Monday, October 31, 2011
Maybe he found solving impossible equations dull and easy and physical work gives him a constant challenge. Maybe he just feels a connection with his fellow man through hard work and perseverance that he couldn't find elsewhere. Or maybe he resents that he was born with a silver spoon in his mouth and he needs to earn his piece of the american dream. Mick is someone so in love with the Alger-esque rags to riches story that he gave up his riches to live it.
But ultimately he will never work hard enough. He will never feel as though he's dropped down low enough to work his way up because he had an unfair start. In reality he works harder than his co-workers and from an objective standpoint he's more than proven himself as someone whose lived the rough life, but he can never prove it to himself.

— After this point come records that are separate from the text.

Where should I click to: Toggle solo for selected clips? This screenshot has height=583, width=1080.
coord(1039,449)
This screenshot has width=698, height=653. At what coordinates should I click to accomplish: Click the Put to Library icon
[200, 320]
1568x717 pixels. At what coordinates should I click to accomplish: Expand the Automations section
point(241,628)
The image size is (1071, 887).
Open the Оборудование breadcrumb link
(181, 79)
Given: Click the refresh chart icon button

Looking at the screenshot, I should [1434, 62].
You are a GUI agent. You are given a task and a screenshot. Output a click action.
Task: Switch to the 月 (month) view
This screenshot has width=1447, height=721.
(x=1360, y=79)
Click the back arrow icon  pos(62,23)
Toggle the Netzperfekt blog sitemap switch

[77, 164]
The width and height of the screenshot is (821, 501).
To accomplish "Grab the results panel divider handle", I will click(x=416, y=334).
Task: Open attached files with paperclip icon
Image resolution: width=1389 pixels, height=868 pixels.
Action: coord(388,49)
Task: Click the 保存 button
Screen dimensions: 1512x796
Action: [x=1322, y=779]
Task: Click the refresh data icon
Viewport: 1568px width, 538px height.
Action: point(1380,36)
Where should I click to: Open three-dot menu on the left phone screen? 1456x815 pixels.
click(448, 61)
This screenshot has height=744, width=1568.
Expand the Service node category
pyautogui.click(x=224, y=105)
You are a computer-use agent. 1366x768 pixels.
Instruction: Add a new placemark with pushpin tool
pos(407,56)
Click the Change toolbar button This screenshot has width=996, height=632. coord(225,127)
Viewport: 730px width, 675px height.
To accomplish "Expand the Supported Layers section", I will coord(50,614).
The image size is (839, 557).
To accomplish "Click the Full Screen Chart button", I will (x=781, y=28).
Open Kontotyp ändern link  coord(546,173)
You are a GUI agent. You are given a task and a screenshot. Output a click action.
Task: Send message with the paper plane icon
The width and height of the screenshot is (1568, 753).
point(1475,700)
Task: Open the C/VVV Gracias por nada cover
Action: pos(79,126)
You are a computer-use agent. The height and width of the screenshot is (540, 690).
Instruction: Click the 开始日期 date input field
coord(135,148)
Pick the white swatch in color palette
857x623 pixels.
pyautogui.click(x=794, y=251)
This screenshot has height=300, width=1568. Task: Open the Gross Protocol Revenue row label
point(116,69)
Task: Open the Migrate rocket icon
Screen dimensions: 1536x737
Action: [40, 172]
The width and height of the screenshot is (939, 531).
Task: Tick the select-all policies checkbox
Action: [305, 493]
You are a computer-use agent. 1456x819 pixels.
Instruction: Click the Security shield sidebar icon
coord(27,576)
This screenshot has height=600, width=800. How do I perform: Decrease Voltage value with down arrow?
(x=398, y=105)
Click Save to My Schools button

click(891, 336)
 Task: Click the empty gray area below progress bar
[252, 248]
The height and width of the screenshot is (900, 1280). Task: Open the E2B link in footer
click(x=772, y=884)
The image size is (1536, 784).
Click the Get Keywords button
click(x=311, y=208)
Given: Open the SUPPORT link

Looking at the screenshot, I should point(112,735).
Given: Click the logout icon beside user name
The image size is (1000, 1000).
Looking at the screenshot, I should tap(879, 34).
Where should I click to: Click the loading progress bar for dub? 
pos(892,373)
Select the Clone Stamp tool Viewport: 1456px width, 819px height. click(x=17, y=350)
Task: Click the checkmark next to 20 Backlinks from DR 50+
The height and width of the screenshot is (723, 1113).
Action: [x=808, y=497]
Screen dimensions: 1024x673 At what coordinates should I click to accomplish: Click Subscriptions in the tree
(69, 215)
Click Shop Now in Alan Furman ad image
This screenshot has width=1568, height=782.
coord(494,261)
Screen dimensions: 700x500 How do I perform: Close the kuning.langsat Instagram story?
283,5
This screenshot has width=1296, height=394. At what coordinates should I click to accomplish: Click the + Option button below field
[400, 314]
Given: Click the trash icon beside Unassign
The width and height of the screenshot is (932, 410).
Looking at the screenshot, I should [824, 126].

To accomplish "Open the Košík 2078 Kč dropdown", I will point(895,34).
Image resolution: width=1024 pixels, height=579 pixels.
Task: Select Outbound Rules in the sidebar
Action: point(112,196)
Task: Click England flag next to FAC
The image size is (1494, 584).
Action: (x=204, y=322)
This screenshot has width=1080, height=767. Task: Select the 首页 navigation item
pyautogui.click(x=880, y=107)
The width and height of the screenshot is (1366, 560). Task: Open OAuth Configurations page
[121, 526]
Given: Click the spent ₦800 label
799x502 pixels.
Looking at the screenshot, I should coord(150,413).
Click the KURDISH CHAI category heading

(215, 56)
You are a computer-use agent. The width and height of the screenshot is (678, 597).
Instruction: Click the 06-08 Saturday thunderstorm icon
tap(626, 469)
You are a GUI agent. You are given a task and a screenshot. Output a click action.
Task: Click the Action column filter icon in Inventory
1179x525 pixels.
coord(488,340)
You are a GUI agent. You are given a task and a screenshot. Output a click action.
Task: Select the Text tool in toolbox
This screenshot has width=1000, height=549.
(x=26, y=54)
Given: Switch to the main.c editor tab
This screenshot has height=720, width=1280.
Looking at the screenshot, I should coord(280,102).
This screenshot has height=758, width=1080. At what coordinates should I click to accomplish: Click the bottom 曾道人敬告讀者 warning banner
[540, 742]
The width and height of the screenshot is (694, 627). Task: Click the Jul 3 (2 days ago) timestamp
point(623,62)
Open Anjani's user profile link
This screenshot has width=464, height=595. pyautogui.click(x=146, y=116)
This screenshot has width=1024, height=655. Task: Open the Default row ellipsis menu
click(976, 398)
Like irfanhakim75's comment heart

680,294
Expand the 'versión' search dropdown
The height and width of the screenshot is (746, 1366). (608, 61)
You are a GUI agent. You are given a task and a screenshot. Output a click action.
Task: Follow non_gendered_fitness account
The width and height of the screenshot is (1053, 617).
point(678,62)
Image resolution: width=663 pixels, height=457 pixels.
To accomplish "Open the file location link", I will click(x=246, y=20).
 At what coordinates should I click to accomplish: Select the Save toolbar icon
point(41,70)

Kane: You know, Mr. Bernstein, if I hadn't been very rich, I might have been a really great man.
Thatcher: Don't you think you are?
Kane: I think I did pretty well under the circumstances.
Thatcher: What would you like to have been?
Kane: Everything you hate.
The element of Superman that inspires Mick is in his moments of weakness he views his powers not as a gift to help man-kind but as a curse that has taken away his control over his own life. He has the ability to help everyone and he wants to help everyone, but is he obligated to sacrifice his own freedom to make everyone else happy? Is he selfish for feeling this way?